До обещанного кофе — рюмочку виски с содовой. Одна рюмочка превратилась в три рюмочки. Прошло восемнадцать лет с той поры, как мы так же вот сидели в комнате Камилла, только в тот раз я сама пришла к нему — прощаться перед отъездом, когда я наладилась навстречу блестящему будущему об руку с Ником, и Камилл послал служанку за бутылкой шампанского.
Камилл ненадолго вышел из комнаты, и к Ивонне на цыпочках подошла Моника:
— А где же та пани, чья квартира? — шепотом спросила она.
— Эта квартира дяди Камилла.
— А… а где комната, куда нельзя?
— Можно в обе комнаты. Никакой хозяйки здесь нет.
Моника сделала большие глаза и не по-детски вздохнула. Из телевизора донеслась музыка, Моника поскорей вернулась назад.
А у Ивонны вдруг помертвели сложенные на коленях руки: такое внезапное осознание вины! Ведь только сегодня, быть может, впервые, девчушка узнала то, что для других детей обычное дело, на что она давно имеет право! Ведь все эти годы я эгоизмом своим обкрадывала дочь, не давая ей чего-то очень важного… И в порыве какого-то нового, непривычного чувства стыда Ивонна опустила голову: да что же это я тогда натворила, с таким легким сердцем отвергла все, родной дом и любовь родителей, друзей своих, свою ответственность перед будущим ребенком, а ведь все это и есть отвлеченное понятие родины, подлинную цену которой узнаешь только на равнодушной чужбине….
Вошел Камилл, сел за стол и долго молчал, словно решаясь на что-то.
— Когда я вернулся из армии, нашел в этой комнате письмо от Павлы о том, что она уходит от меня вместе с сыном, — заговорил он наконец. — С той поры живу один, как паук. А когда-то мы вполне удобно размещались здесь втроем. Что, если тебе с Моникой переехать ко мне?
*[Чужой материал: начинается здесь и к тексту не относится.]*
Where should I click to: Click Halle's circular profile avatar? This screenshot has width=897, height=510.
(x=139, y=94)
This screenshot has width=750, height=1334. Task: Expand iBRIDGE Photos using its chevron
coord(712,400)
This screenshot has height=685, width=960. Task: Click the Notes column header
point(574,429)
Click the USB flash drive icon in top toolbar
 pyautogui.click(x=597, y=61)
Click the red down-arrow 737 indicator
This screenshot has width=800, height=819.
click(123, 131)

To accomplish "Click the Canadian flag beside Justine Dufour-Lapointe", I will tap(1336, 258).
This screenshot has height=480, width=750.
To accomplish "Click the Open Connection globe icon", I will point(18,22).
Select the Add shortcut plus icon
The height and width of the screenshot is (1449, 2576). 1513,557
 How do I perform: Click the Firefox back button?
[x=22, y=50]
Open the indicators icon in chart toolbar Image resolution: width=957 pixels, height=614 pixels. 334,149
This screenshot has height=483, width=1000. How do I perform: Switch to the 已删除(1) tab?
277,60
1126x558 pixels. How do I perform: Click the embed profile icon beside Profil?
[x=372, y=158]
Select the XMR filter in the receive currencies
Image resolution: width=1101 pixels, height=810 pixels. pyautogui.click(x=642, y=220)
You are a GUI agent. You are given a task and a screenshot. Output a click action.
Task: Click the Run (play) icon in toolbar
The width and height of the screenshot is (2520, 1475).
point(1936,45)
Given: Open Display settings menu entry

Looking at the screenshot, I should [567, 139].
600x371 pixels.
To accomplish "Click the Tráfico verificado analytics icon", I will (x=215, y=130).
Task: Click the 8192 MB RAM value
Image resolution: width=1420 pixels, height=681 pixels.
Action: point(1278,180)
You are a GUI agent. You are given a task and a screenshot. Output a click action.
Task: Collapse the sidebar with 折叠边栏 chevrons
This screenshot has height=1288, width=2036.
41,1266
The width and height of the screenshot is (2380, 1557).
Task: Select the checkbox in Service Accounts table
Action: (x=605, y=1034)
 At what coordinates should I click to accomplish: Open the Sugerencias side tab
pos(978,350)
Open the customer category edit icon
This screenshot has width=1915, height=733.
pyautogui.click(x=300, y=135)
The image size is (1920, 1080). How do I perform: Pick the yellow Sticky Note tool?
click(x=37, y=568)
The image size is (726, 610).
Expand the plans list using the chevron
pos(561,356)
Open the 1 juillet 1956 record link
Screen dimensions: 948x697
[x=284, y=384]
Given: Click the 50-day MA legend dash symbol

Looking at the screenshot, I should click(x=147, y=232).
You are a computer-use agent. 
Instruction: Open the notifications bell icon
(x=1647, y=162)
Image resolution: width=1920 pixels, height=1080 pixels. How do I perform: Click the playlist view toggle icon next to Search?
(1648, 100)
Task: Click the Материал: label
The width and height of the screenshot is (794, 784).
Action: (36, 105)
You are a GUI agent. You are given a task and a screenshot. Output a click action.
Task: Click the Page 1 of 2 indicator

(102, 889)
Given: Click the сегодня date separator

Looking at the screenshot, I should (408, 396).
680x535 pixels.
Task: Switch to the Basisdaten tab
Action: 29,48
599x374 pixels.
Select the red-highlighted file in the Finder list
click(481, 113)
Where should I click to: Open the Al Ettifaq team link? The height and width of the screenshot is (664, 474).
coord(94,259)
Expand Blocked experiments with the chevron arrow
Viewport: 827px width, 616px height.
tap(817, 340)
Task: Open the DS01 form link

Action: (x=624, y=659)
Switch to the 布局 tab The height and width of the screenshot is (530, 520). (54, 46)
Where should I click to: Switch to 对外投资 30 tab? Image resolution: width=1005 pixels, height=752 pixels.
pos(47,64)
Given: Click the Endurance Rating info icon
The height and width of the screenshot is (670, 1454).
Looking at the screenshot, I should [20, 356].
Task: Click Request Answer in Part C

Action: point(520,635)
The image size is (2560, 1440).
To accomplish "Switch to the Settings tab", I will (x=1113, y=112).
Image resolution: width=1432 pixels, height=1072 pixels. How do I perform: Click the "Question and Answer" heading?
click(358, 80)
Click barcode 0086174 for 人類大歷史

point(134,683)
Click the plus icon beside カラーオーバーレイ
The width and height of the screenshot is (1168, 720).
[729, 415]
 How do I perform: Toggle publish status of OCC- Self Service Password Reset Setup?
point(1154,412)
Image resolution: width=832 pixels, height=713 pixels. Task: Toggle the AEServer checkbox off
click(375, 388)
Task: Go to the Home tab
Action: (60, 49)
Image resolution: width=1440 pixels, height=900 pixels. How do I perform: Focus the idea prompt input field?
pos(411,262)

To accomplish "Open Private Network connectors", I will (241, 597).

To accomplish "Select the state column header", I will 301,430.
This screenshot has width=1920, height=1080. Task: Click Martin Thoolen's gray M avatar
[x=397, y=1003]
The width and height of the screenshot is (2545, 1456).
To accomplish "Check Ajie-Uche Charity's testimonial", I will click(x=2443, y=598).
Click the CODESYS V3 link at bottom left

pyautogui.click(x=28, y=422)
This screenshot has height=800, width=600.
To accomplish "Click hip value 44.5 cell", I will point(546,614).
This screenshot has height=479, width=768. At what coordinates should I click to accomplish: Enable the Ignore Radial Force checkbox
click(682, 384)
Шок. Все-таки, при всем моем жизненном опыте, возникают еще ситуации, когда перехватывает дыхание. Ах ты боже, до чего же хрупкий сосуд — человек! Впрочем, мой-то сосуд уже кое-как склеен из черепков разбитых иллюзий; а за тот обман с любовными посланиями во Франкфурт я давно перестала сердиться на Камилла. И кто знает, обман ли это? Я разорвала тогда эти письма, но Камилл удивился бы, узнав, что, когда мне тяжело на душе, я до сего дня мысленно повторяю наизусть целые пассажи… Или у парня действительно поэтический дар, или… Скорее всего — «или».
Избавиться от унылого жилья, не видеть больше пуританскую физиономию хозяйки-калеки, исполненной к тому же достоинства и важности без капли чувства юмора… А мне так тягостно смотреть на больных, увечных людей — и не из преувеличенного сострадания, а из какого-то физического отвращения ко всему, что губит или калечит тело. Лет через десять, возможно, это пройдет.
— Но Моника вместо уроков будет торчать у телевизора!
— А мы ей этого не позволим.
Покаянное возвращение несостоявшейся кинозвезды к давнему воздыхателю, как в романчике из журнала для дам и девиц. Прошли века, включая ледовый период, а я осталась звездой Камилловой мечты. Забавно: оба мы, так сказать, потерпели крах. Только не надо сентиментальности, куда лучше перманентно-конструктивная ирония: жизнь преподнесла слишком хороший урок, чтоб лить над собой трогательные слезы.
— Что скажешь на мое предложение, Ивонна?
Пути господни неисповедимы, но я всегда верила, что он не злораден.
— Моника!
Девочка вышла из другой комнаты, поставила на стол пустую чашку из-под шоколада, чинно поблагодарив Камилла.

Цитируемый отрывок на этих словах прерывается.